- _Work instruction_: Your reply should consist only of the lines from the one with "You are a computer-use agent. 1434x840" through the end of the entries, transcribed exactly. Pictures stay out.

(Screenshot grounding data)
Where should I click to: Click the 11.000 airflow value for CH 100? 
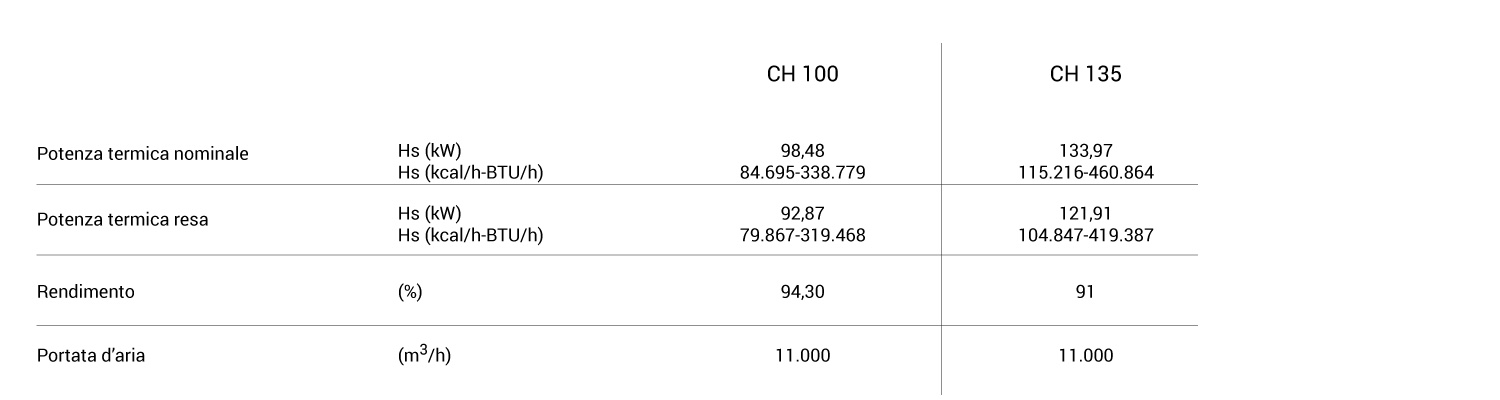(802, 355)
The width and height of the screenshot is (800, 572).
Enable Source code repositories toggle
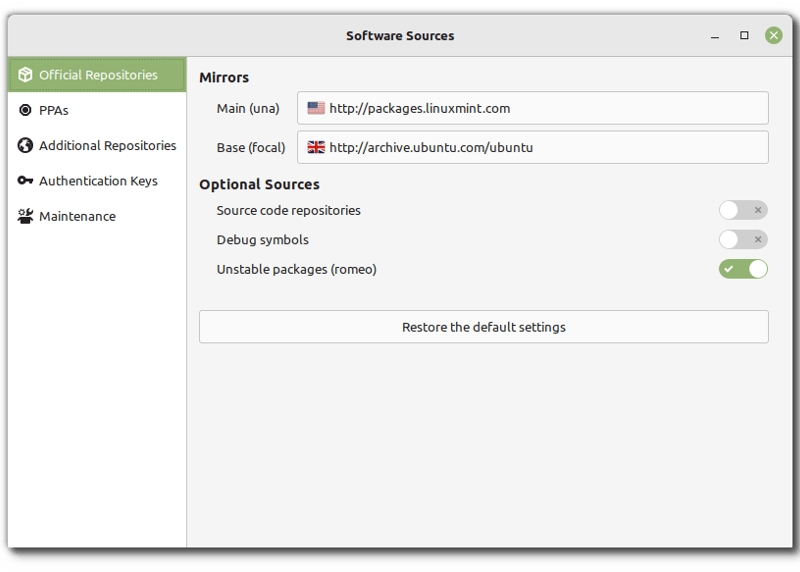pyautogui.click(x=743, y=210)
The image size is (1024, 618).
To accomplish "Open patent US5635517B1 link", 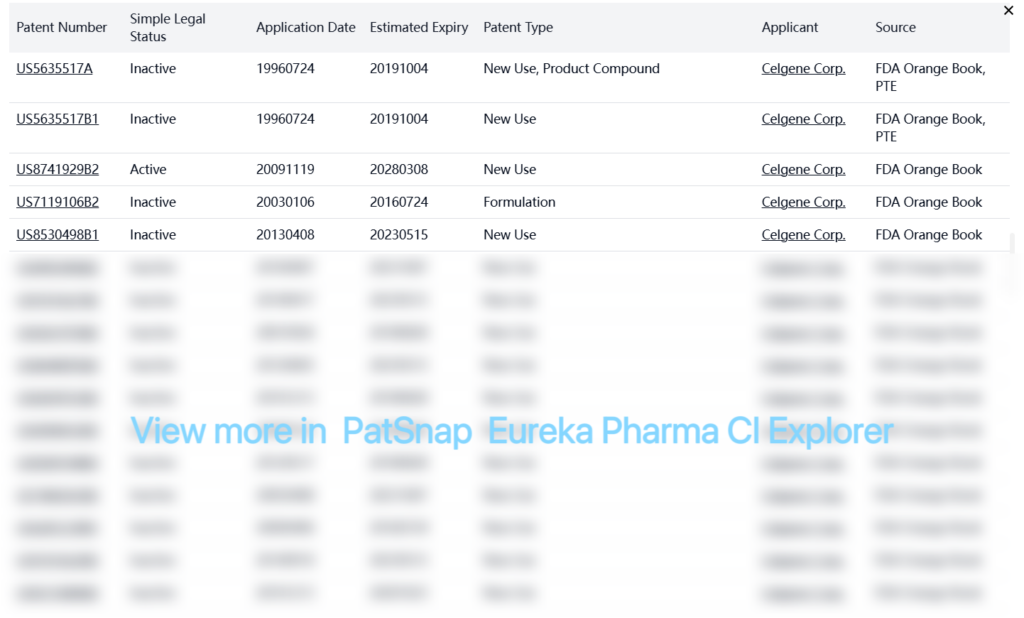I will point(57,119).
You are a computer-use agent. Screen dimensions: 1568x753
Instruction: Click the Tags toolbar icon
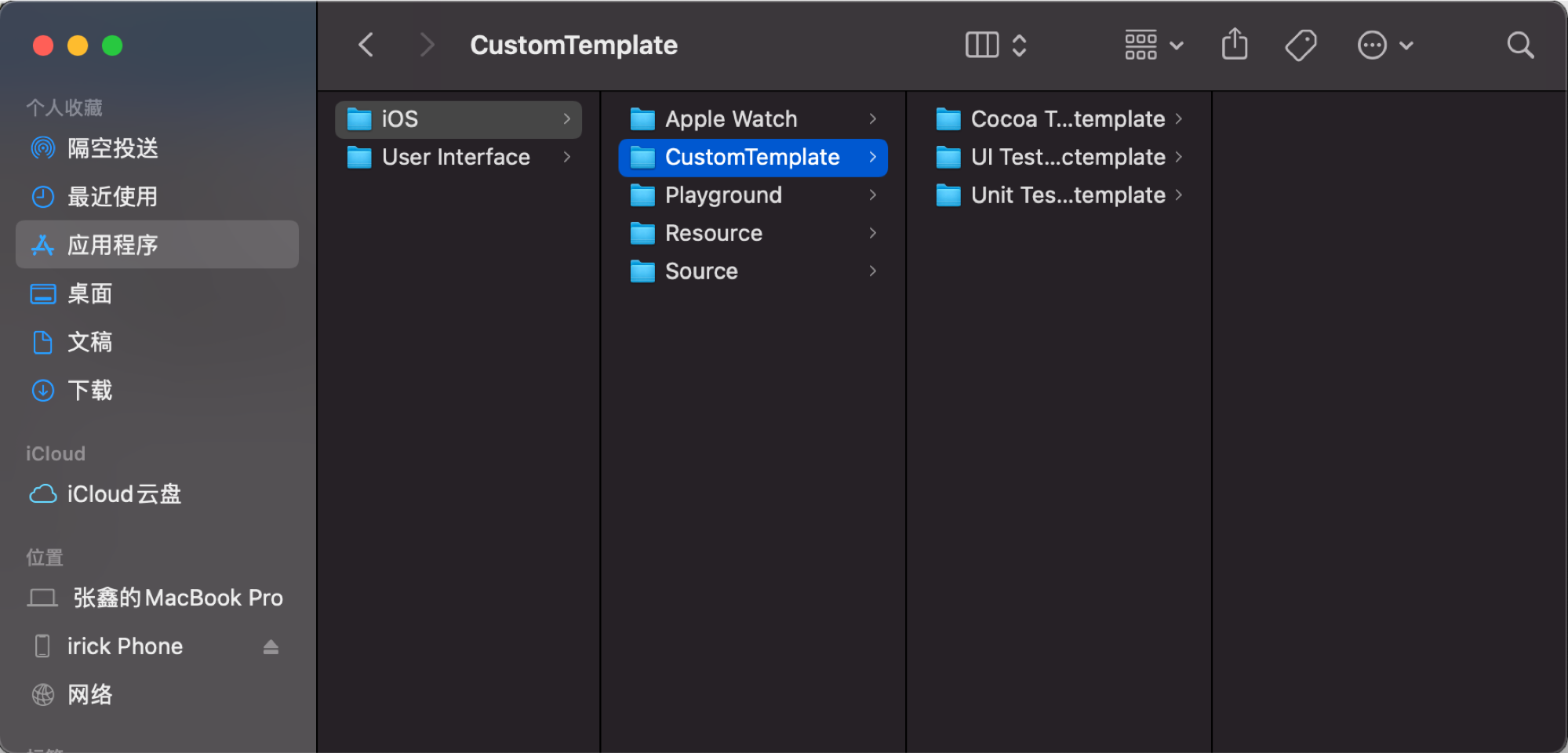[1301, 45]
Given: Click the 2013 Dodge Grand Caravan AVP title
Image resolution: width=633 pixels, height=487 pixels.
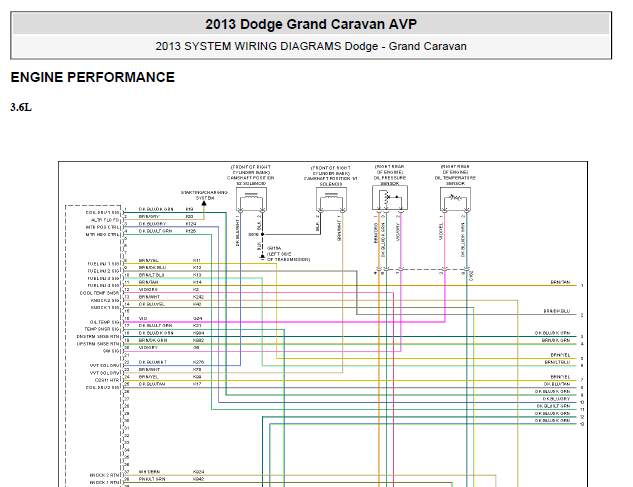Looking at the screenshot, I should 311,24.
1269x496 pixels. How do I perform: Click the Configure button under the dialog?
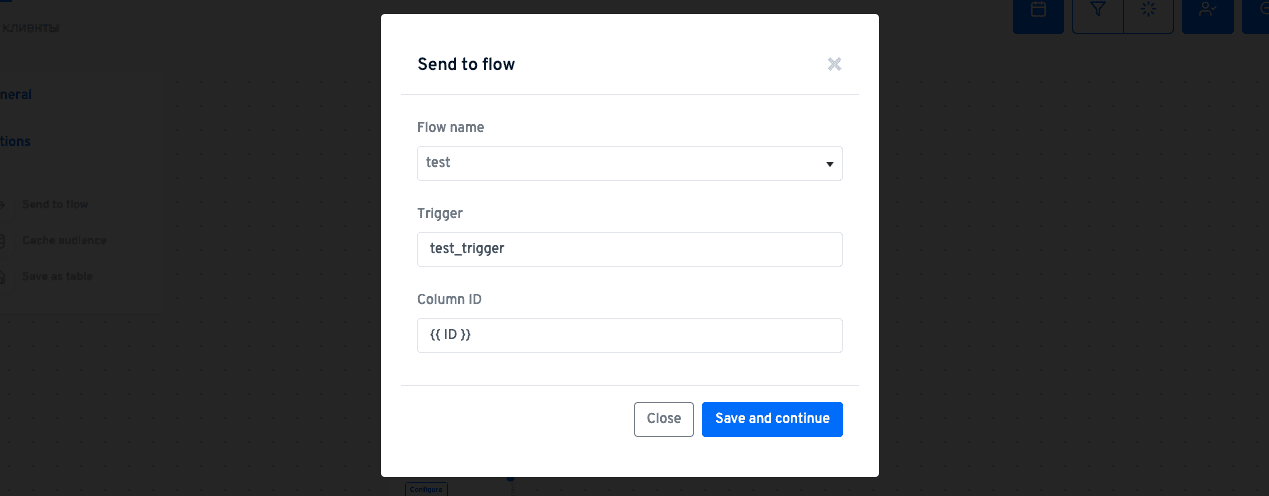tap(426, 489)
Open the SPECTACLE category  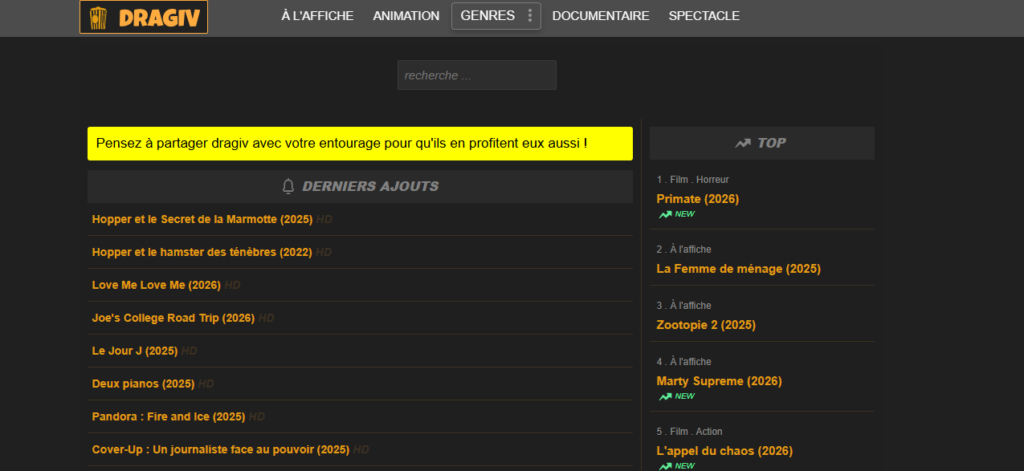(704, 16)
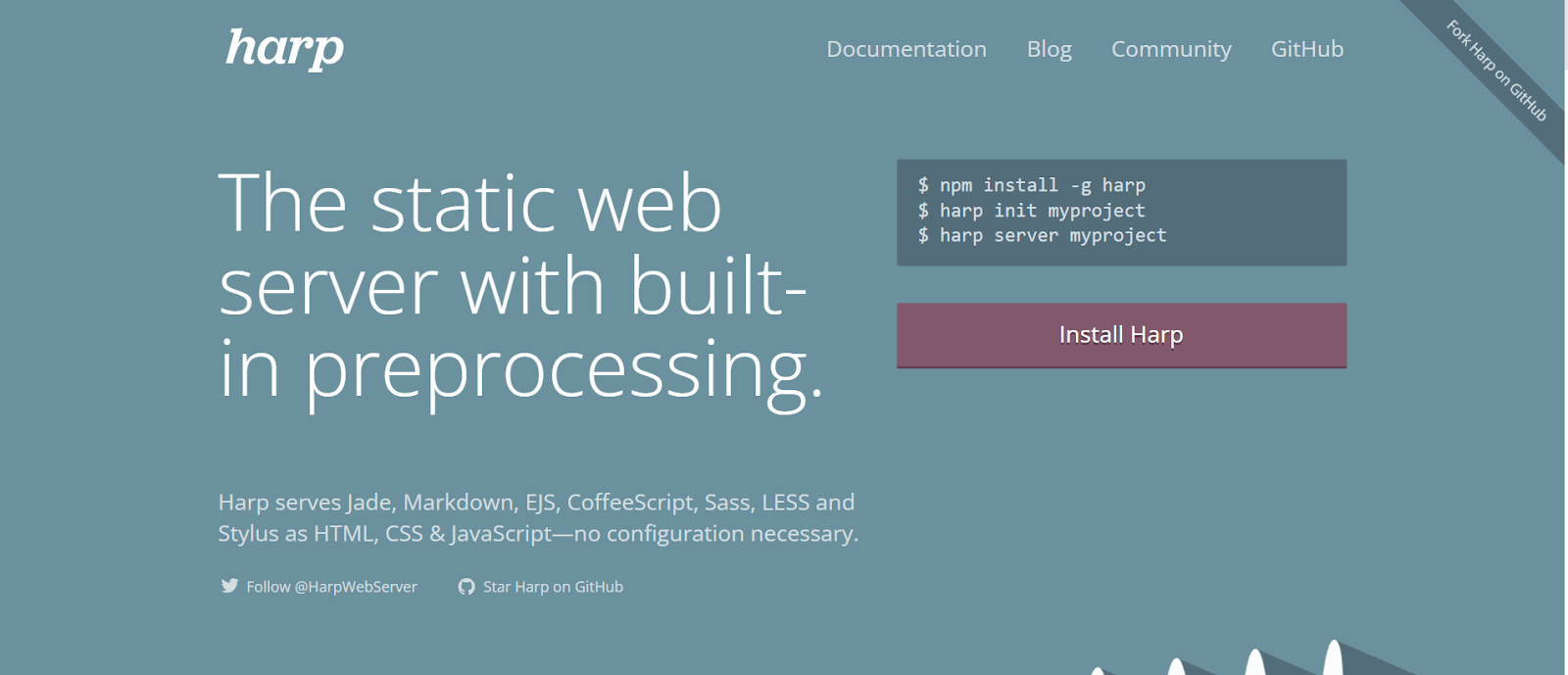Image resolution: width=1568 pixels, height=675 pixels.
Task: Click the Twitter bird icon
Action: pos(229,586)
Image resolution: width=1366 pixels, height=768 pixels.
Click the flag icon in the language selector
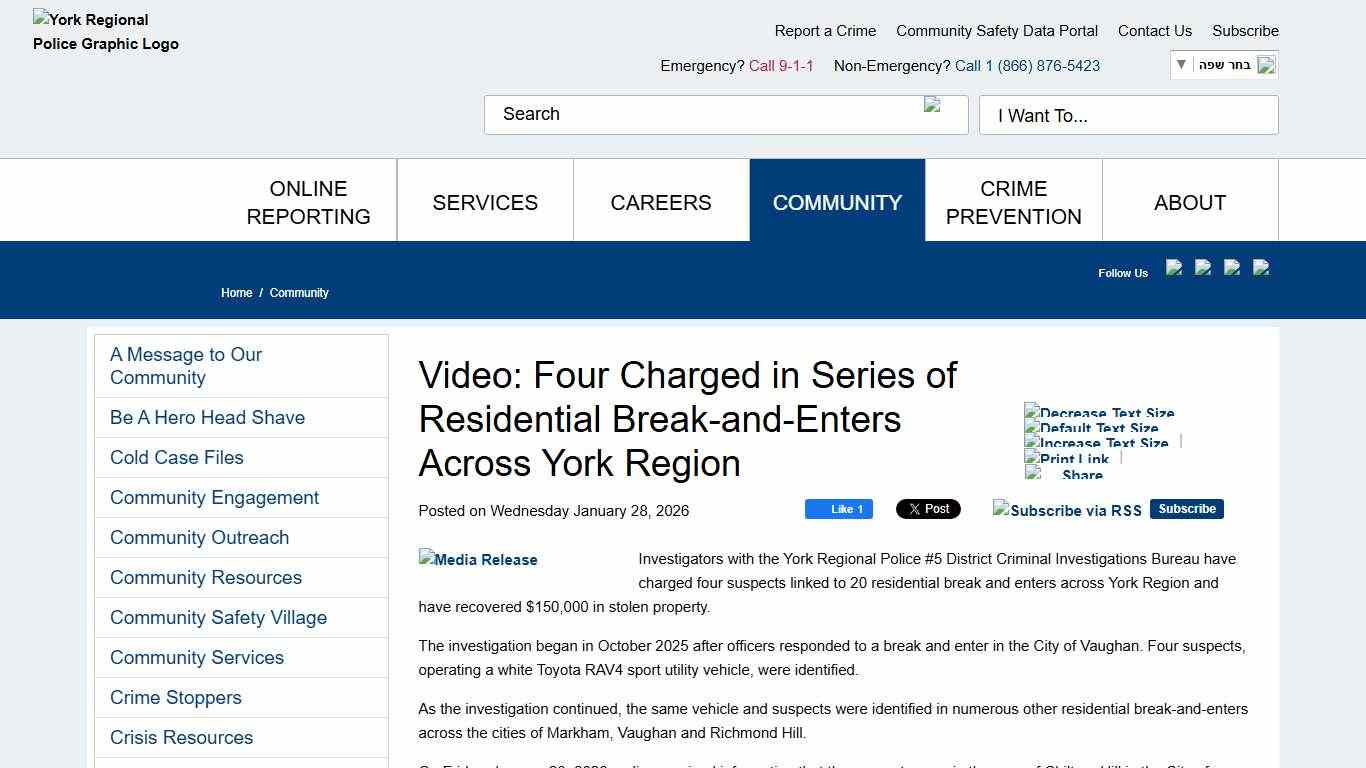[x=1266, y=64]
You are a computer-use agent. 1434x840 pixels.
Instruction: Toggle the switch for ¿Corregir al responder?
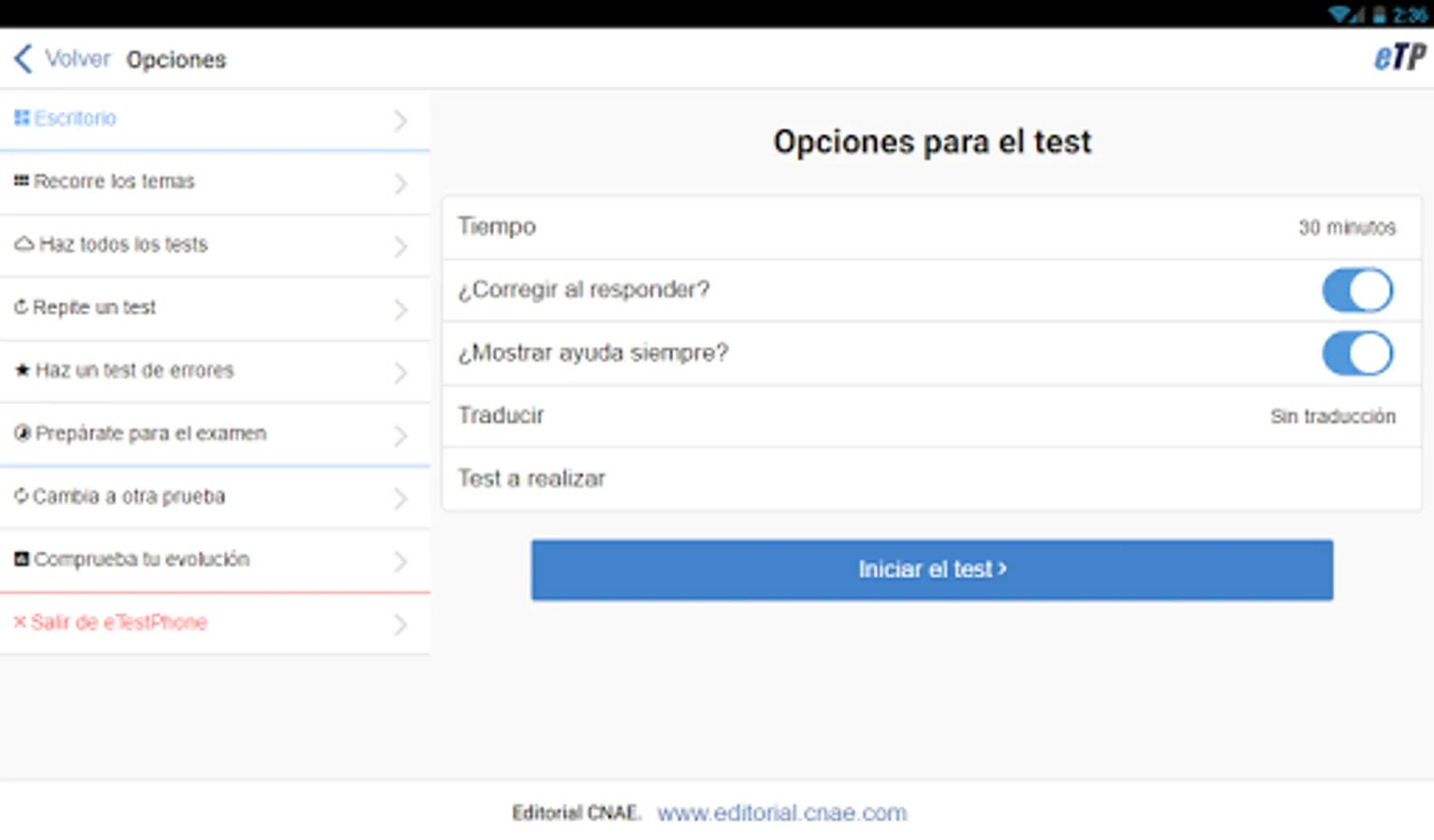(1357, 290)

- _Response area_:
You are a computer-use agent. 1434x840 pixels.
Instruction: Toggle the switch for ¿Corregir al responder?
(1357, 290)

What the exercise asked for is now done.